地下鉄構内に住む動物 2010.07.21

一昨日の夜、地下鉄日比谷駅で、千代田線から日比谷線に乗り換えるときに階段を下りていたら、素早く動く小さな黒い物体が一瞬目に止まった。そのまま階段を降りる私の目の前を瞬時に横切ったのは、小さなネズミだった。まさかこんなところでネズミに遭遇するとは思わなかったので、男の私でも驚きのあまり大きな声を上げそうになったが、ネズミの動きが早過ぎて逆に何も言えなくなってしまった。

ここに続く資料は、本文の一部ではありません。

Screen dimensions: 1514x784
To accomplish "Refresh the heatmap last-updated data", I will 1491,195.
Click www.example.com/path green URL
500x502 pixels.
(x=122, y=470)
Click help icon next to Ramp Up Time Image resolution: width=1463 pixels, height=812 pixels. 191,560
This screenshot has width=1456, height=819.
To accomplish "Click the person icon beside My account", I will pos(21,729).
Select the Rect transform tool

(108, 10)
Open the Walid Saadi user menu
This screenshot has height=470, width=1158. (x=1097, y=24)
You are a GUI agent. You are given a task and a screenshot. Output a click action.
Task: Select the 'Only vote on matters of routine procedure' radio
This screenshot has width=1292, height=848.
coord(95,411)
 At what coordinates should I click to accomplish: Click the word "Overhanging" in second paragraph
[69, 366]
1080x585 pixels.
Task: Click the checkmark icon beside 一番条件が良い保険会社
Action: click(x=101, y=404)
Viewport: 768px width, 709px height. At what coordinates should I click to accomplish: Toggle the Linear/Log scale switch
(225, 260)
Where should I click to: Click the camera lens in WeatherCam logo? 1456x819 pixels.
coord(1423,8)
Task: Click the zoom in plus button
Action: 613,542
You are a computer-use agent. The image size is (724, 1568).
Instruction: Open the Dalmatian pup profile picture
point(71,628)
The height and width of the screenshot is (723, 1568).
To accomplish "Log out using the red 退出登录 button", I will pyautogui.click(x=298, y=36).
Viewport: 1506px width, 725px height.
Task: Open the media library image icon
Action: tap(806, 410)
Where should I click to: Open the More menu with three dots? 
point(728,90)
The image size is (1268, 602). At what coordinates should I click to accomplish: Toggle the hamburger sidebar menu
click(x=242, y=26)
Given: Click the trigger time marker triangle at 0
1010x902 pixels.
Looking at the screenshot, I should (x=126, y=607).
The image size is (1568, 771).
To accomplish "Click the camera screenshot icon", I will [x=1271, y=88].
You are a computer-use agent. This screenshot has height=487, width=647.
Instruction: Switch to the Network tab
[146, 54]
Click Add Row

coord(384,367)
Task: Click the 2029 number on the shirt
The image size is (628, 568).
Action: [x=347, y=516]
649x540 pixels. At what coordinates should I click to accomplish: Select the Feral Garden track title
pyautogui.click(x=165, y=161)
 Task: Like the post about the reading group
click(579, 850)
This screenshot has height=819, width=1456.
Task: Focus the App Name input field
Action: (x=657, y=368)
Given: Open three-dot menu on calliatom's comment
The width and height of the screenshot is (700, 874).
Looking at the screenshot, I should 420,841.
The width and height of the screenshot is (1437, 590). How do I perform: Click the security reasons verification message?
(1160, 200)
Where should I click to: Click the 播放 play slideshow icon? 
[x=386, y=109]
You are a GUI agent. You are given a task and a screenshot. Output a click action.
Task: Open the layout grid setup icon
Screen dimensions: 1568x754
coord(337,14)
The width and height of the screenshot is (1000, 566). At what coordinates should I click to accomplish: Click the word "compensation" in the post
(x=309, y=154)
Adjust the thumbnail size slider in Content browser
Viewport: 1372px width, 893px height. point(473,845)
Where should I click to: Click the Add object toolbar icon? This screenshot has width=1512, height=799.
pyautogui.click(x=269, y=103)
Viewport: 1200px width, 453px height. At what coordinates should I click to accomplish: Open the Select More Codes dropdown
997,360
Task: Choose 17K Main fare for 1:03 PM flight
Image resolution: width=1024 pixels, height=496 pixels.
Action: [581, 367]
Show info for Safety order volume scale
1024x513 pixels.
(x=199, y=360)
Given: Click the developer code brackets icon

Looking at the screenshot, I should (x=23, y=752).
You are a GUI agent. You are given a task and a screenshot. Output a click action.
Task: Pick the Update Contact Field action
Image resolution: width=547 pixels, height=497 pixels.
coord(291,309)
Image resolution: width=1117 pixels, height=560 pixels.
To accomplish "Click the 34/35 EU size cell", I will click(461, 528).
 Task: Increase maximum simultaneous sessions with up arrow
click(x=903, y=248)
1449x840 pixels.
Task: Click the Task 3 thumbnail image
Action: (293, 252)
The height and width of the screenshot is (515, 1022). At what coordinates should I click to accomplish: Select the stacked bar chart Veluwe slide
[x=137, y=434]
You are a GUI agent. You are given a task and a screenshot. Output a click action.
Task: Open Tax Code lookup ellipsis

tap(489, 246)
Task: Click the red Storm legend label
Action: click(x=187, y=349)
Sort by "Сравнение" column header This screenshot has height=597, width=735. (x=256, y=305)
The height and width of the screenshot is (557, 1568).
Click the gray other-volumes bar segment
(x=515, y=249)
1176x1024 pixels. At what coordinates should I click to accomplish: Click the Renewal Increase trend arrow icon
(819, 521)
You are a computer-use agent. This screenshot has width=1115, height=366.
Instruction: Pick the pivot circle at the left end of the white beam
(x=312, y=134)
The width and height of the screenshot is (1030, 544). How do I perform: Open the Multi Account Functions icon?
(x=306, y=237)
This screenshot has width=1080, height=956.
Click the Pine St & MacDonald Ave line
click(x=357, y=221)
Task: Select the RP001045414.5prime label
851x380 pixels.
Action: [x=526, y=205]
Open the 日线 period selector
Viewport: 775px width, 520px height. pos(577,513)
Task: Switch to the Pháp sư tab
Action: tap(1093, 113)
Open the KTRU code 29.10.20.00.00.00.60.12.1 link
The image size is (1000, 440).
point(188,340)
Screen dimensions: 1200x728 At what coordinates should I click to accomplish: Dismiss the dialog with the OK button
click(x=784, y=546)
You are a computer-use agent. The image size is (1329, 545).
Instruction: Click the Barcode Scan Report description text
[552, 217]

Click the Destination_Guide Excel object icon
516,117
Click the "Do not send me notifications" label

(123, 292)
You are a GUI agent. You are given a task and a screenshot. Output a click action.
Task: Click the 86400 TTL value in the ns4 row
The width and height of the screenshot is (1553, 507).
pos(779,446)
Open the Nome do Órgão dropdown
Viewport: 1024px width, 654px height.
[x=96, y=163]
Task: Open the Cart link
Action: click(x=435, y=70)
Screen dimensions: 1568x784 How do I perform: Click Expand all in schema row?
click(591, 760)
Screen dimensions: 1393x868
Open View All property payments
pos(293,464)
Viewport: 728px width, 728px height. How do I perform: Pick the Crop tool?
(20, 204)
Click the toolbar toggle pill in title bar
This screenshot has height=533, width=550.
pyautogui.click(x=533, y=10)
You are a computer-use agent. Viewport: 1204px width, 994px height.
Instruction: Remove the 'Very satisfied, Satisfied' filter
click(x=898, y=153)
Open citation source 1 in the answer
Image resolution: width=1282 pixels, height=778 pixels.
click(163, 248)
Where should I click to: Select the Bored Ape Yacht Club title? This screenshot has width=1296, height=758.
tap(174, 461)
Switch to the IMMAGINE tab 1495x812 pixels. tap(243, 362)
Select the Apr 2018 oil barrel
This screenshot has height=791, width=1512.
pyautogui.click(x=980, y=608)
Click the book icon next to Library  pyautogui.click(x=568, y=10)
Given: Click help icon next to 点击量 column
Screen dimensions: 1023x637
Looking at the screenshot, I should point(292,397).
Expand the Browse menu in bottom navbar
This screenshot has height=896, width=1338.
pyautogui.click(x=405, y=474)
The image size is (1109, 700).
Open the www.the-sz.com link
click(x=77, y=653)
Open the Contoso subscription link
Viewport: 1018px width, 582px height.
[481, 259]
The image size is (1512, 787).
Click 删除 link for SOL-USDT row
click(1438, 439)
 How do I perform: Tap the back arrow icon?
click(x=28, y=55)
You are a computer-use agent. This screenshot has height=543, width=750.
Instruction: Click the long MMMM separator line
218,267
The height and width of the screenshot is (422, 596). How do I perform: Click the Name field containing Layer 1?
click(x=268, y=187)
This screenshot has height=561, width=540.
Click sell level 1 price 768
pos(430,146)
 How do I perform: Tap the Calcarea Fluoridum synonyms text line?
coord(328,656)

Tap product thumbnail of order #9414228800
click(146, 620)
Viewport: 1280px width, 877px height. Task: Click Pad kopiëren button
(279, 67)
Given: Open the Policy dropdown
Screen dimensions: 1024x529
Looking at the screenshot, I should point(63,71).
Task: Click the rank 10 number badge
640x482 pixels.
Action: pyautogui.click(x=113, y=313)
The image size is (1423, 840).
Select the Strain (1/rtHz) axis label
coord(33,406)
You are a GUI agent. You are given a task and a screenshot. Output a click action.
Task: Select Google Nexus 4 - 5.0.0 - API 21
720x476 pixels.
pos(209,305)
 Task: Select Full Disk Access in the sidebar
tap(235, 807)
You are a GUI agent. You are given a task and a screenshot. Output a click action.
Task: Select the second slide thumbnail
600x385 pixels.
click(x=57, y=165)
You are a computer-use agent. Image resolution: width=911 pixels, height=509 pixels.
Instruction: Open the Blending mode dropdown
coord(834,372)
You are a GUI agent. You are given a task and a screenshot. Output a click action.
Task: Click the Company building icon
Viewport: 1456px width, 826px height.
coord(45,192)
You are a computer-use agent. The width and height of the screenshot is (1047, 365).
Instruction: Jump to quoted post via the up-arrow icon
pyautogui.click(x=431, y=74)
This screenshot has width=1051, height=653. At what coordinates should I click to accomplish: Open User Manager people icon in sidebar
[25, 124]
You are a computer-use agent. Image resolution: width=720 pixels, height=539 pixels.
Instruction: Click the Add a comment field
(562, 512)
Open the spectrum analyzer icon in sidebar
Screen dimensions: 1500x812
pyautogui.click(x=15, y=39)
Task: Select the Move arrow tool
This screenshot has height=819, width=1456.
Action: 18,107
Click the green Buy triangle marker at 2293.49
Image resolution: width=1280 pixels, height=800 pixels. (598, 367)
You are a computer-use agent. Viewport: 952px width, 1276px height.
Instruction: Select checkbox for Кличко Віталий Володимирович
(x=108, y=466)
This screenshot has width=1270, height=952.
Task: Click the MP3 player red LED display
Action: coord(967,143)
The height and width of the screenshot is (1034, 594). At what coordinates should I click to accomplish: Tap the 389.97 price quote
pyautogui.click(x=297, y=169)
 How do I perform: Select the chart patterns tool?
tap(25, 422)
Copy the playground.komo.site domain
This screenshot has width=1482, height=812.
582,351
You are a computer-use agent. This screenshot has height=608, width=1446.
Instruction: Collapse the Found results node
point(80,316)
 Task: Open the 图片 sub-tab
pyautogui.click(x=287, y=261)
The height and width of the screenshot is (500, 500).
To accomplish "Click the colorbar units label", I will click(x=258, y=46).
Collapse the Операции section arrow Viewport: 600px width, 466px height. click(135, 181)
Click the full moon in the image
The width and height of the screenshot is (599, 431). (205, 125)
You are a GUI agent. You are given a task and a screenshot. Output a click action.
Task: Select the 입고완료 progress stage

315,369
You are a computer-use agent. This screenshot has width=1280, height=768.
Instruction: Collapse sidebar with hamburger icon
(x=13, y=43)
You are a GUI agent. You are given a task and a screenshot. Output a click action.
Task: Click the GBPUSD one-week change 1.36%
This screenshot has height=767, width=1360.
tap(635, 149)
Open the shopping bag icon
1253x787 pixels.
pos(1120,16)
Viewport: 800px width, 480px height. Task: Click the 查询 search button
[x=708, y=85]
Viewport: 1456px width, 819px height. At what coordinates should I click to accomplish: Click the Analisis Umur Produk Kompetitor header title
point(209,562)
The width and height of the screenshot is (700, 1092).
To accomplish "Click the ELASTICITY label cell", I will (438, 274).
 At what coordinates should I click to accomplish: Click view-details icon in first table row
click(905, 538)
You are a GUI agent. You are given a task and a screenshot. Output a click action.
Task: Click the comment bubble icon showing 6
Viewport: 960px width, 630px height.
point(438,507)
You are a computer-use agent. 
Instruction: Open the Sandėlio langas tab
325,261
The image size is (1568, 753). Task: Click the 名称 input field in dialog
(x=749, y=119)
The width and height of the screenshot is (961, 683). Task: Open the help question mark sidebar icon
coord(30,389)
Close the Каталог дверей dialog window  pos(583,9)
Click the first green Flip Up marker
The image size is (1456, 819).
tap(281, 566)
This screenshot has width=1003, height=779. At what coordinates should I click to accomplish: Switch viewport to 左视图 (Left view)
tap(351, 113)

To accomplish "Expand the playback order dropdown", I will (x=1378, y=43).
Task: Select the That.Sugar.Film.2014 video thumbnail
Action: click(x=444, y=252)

私の後ろに男性と女性が歩いていたが、彼らは気がつかなかったらしい。ホームにいた数人にも目に留まったはずだと思ったが、みんな疲れたような表情で線路の方を見つめていたから、ネズミは視界に入らなかったのだろう。少し遅い時間だったので、地下鉄に乗る人も少なかったせいもあるが、逆に乗換の人が多い時間帯にネズミが現れていたら女性の悲鳴が聞こえたかもしれない。

それはともかく、逃げ場を失ったかに見えたその小さなネズミは、床の端にある小さな排水溝に空けられた配管の中に、瞬時のうちに潜り込んでしまった。でも、それ以上入り込めないらしく、長いしっぽだけは見えている。大都会の地下鉄に生息するネズミは、一体、どうやって生きているのだろう。きっと昼間はじっとしていて、最終電車が終わった頃から懸命に活動しているに違いない。

ネズミの気持ちはわからないけれど、もしかしたら、地下鉄の構内は暖かいし水も適度にあるから、意外と居心地の良いところかもしれない。しっぽだけ出しているネズミを見て、大変そうだと同情するのは簡単だが、懸命に生き延びるすべを知っているとしたら、きっと人間よりも遥かに力強い生き物だ。でも、お世辞にも奇麗とはいえないから、その生存を応援するつもりはないが、今日もどこかできっと誰かを驚かせつつ、日々、生き延びているはずだ。

地下鉄の駅で、たった一匹のネズミに遭遇しただけの話だが、その一瞬見えた後ろ姿に悲哀のようなものを感じたのは、誰からの援助もなく、自らの力だけで生きていることの大変さに何となく同情してしまったからなのかもしれない。